There are similarities with the approach presented in the previous session, considering that both use a similar concept of buckets/slices/segments, and both use these groups to reweight the source data. In Mandoline, the slices created will help guide a following density estimation process, and these estimates are then used to reweight the source dataset and output a performance estimate.
The paper is very interesting and well worth reading, and it looks like the results are very promising. They also provide a python implementation of the framework, which I plan to explore in future posts.
Considerations
No concept drift: Again, the problem formulation assumes that there is no concept drift between the distributions.

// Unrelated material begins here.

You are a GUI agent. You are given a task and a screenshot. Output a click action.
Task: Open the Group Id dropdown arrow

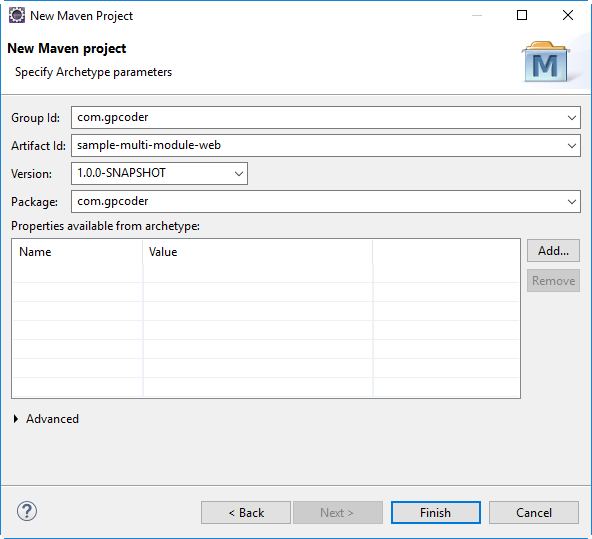pyautogui.click(x=572, y=118)
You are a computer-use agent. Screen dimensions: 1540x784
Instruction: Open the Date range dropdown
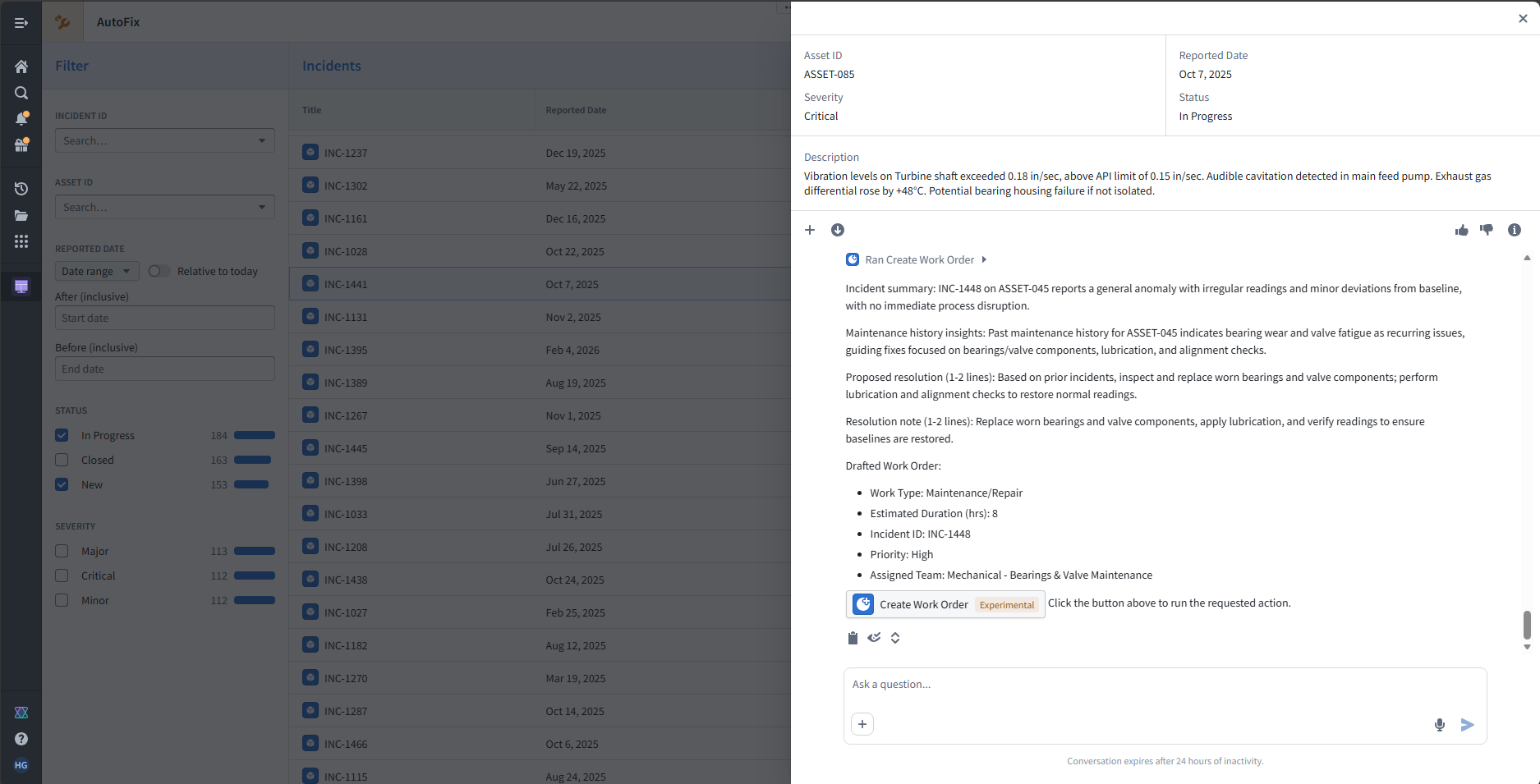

Works with noisy, underspecified slices: This approach works well even if your slices are noisy and/or underspecified. Let’s take one example present in the paper - detecting toxicity with the CivilComments dataset, and you want to segment based on demographics, such as male, female, christian, LGBTQ, etc. You can use regex functions that looks for keywords, such as “man, male, female” to group your data. This will not get the slices right 100% of the times, but even so the approach performs well. Also, to the best of my knowledge, this approach works with overlapping segments - each comment can mention one or more demographic.
Importance of slicing: Properly designing your slicing functions is critical. They should be relevant to the task at hand, and should effectively capture different axes of possible shift in your distributions.
Future Experiments
In future posts, I plan to experiment with each approach in practical use cases. The goal is not to compare the performance of each approach, but simply show how we can use those approaches in a practical scenario. Since each approach has different sets of requirements, it is likely that we’ll use different datasets and use cases for each approach. For example, Mandoline supports the use of overlapping segment. In the other hand, the Importance Weighting approach works with mutually exclusive and exhaustive bins. Both the CBPE and DLE approaches don’t assume segmentation of any kind, but we do need to have a model with confidence scores that are well calibrated (CBPE) or train an extra model (DLE).
Thanks for reading! I hope you stick around for the next posts!
References
Chen, Mayee, et al. "Mandoline: Model evaluation under distribution shift." International Conference on Machine Learning. PMLR, 2021. https://arxiv.org/abs/2107.00643
Shankar, Shreya, and Aditya Parameswaran. "Towards Observability for Production Machine Learning Pipelines." arXiv preprint arXiv:2108.13557 (2021).
ML Monitoring Tutorial - https://github.com/shreyashankar/oreilly-monitoring
NannyML - https://www.nannyml.com/
Estimation of Performance of the Monitored Model - https://nannyml.readthedocs.io/en/stable/how_it_works/performance_estimation.html#
Great read! It seems like Mandoline is an absolute improvement on top of Importance Weighting, albeit more complicated. Are there scenarios where Importance Weighting might work better?